- [SOURCE DATA]:
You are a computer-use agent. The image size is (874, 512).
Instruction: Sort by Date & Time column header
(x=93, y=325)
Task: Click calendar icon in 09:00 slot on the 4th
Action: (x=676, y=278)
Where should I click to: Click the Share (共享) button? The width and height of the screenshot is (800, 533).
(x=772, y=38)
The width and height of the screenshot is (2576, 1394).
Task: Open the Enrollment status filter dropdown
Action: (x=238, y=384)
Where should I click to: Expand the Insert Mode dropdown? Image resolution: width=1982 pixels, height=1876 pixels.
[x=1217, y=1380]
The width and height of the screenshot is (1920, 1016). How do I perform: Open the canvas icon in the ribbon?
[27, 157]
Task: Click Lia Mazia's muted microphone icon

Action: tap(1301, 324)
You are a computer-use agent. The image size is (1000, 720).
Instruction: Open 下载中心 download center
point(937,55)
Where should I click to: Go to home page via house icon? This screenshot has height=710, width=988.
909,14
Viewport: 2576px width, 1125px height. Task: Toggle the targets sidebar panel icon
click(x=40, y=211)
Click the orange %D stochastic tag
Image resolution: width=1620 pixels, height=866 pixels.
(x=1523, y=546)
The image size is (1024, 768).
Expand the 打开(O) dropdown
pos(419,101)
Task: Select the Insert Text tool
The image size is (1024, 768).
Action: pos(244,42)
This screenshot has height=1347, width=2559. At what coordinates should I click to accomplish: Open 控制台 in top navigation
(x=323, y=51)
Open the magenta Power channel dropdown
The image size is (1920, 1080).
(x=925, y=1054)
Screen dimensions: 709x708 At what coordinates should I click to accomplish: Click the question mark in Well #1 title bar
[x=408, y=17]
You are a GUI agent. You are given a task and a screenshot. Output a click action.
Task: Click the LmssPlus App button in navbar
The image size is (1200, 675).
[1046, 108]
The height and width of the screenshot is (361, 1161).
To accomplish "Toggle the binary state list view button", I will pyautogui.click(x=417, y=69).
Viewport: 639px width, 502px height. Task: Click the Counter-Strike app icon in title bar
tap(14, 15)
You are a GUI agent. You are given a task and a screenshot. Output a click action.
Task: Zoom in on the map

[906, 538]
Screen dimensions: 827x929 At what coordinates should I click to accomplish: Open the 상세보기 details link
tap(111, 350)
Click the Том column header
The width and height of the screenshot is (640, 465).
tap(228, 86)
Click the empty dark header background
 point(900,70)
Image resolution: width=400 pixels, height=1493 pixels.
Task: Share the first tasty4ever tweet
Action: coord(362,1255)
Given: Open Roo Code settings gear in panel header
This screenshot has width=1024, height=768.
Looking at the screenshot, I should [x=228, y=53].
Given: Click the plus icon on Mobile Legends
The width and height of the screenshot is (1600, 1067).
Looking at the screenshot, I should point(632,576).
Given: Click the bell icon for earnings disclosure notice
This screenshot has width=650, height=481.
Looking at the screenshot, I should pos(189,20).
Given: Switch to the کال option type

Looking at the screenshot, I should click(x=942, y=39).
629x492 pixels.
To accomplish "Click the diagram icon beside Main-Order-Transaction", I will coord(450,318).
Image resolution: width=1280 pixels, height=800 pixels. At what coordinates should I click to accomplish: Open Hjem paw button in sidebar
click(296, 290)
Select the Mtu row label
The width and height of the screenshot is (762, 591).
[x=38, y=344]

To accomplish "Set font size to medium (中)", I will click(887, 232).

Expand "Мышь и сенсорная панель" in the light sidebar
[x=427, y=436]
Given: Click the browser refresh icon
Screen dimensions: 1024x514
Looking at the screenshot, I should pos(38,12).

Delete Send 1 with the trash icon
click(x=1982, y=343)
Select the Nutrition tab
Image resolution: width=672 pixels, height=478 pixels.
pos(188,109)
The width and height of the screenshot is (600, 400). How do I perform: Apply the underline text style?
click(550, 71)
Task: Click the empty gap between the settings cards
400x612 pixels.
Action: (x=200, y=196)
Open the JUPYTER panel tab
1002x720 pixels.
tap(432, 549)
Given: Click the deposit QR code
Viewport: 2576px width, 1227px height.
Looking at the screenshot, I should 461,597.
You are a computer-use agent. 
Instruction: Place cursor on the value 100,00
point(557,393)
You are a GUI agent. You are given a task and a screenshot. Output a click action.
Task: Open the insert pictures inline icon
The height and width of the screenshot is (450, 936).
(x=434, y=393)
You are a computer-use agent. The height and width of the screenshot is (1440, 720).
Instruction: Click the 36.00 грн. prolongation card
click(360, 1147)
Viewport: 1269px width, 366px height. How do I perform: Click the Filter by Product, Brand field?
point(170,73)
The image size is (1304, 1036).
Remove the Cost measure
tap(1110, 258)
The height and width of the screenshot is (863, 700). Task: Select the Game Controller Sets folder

- [PROBLEM DETAILS]:
Convert every line of the listing above into a JSON list of strings, one string per line, skipping any blank lines.

- [EXERCISE RESPONSE]:
[
  "You are a computer-use agent. The image size is (874, 512).",
  "Instruction: Sort by Date & Time column header",
  "(x=93, y=325)",
  "Task: Click calendar icon in 09:00 slot on the 4th",
  "Action: (x=676, y=278)",
  "Where should I click to: Click the Share (共享) button? The width and height of the screenshot is (800, 533).",
  "(x=772, y=38)",
  "The width and height of the screenshot is (2576, 1394).",
  "Task: Open the Enrollment status filter dropdown",
  "Action: (x=238, y=384)",
  "Where should I click to: Expand the Insert Mode dropdown? Image resolution: width=1982 pixels, height=1876 pixels.",
  "[x=1217, y=1380]",
  "The width and height of the screenshot is (1920, 1016). How do I perform: Open the canvas icon in the ribbon?",
  "[27, 157]",
  "Task: Click Lia Mazia's muted microphone icon",
  "Action: tap(1301, 324)",
  "You are a computer-use agent. The image size is (1000, 720).",
  "Instruction: Open 下载中心 download center",
  "point(937,55)",
  "Where should I click to: Go to home page via house icon? This screenshot has height=710, width=988.",
  "909,14",
  "Viewport: 2576px width, 1125px height. Task: Toggle the targets sidebar panel icon",
  "click(x=40, y=211)",
  "Click the orange %D stochastic tag",
  "Image resolution: width=1620 pixels, height=866 pixels.",
  "(x=1523, y=546)",
  "The image size is (1024, 768).",
  "Expand the 打开(O) dropdown",
  "pos(419,101)",
  "Task: Select the Insert Text tool",
  "The image size is (1024, 768).",
  "Action: pos(244,42)",
  "This screenshot has height=1347, width=2559. At what coordinates should I click to accomplish: Open 控制台 in top navigation",
  "(x=323, y=51)",
  "Open the magenta Power channel dropdown",
  "The image size is (1920, 1080).",
  "(x=925, y=1054)",
  "Screen dimensions: 709x708 At what coordinates should I click to accomplish: Click the question mark in Well #1 title bar",
  "[x=408, y=17]",
  "You are a GUI agent. You are given a task and a screenshot. Output a click action.",
  "Task: Click the LmssPlus App button in navbar",
  "The image size is (1200, 675).",
  "[1046, 108]",
  "The height and width of the screenshot is (361, 1161).",
  "To accomplish \"Toggle the binary state list view button\", I will pyautogui.click(x=417, y=69).",
  "Viewport: 639px width, 502px height. Task: Click the Counter-Strike app icon in title bar",
  "tap(14, 15)",
  "You are a GUI agent. You are given a task and a screenshot. Output a click action.",
  "Task: Zoom in on the map",
  "[906, 538]",
  "Screen dimensions: 827x929 At what coordinates should I click to accomplish: Open the 상세보기 details link",
  "tap(111, 350)",
  "Click the Том column header",
  "The width and height of the screenshot is (640, 465).",
  "tap(228, 86)",
  "Click the empty dark header background",
  " point(900,70)",
  "Image resolution: width=400 pixels, height=1493 pixels.",
  "Task: Share the first tasty4ever tweet",
  "Action: coord(362,1255)",
  "Given: Open Roo Code settings gear in panel header",
  "This screenshot has width=1024, height=768.",
  "Looking at the screenshot, I should [x=228, y=53].",
  "Given: Click the plus icon on Mobile Legends",
  "The width and height of the screenshot is (1600, 1067).",
  "Looking at the screenshot, I should point(632,576).",
  "Given: Click the bell icon for earnings disclosure notice",
  "This screenshot has width=650, height=481.",
  "Looking at the screenshot, I should pos(189,20).",
  "Given: Switch to the کال option type",
  "Looking at the screenshot, I should click(x=942, y=39).",
  "629x492 pixels.",
  "To accomplish \"Click the diagram icon beside Main-Order-Transaction\", I will coord(450,318).",
  "Image resolution: width=1280 pixels, height=800 pixels. At what coordinates should I click to accomplish: Open Hjem paw button in sidebar",
  "click(296, 290)",
  "Select the Mtu row label",
  "The width and height of the screenshot is (762, 591).",
  "[x=38, y=344]",
  "To accomplish \"Set font size to medium (中)\", I will click(887, 232).",
  "Expand \"Мышь и сенсорная панель\" in the light sidebar",
  "[x=427, y=436]",
  "Given: Click the browser refresh icon",
  "Screen dimensions: 1024x514",
  "Looking at the screenshot, I should pos(38,12).",
  "Delete Send 1 with the trash icon",
  "click(x=1982, y=343)",
  "Select the Nutrition tab",
  "Image resolution: width=672 pixels, height=478 pixels.",
  "pos(188,109)",
  "The width and height of the screenshot is (600, 400). How do I perform: Apply the underline text style?",
  "click(550, 71)",
  "Task: Click the empty gap between the settings cards",
  "400x612 pixels.",
  "Action: (x=200, y=196)",
  "Open the JUPYTER panel tab",
  "1002x720 pixels.",
  "tap(432, 549)",
  "Given: Click the deposit QR code",
  "Viewport: 2576px width, 1227px height.",
  "Looking at the screenshot, I should 461,597.",
  "You are a computer-use agent. ",
  "Instruction: Place cursor on the value 100,00",
  "point(557,393)",
  "You are a GUI agent. You are given a task and a screenshot. Output a click action.",
  "Task: Open the insert pictures inline icon",
  "The height and width of the screenshot is (450, 936).",
  "(x=434, y=393)",
  "You are a computer-use agent. The height and width of the screenshot is (1440, 720).",
  "Instruction: Click the 36.00 грн. prolongation card",
  "click(360, 1147)",
  "Viewport: 1269px width, 366px height. How do I perform: Click the Filter by Product, Brand field?",
  "point(170,73)",
  "The image size is (1304, 1036).",
  "Remove the Cost measure",
  "tap(1110, 258)",
  "The height and width of the screenshot is (863, 700). Task: Select the Game Controller Sets folder"
]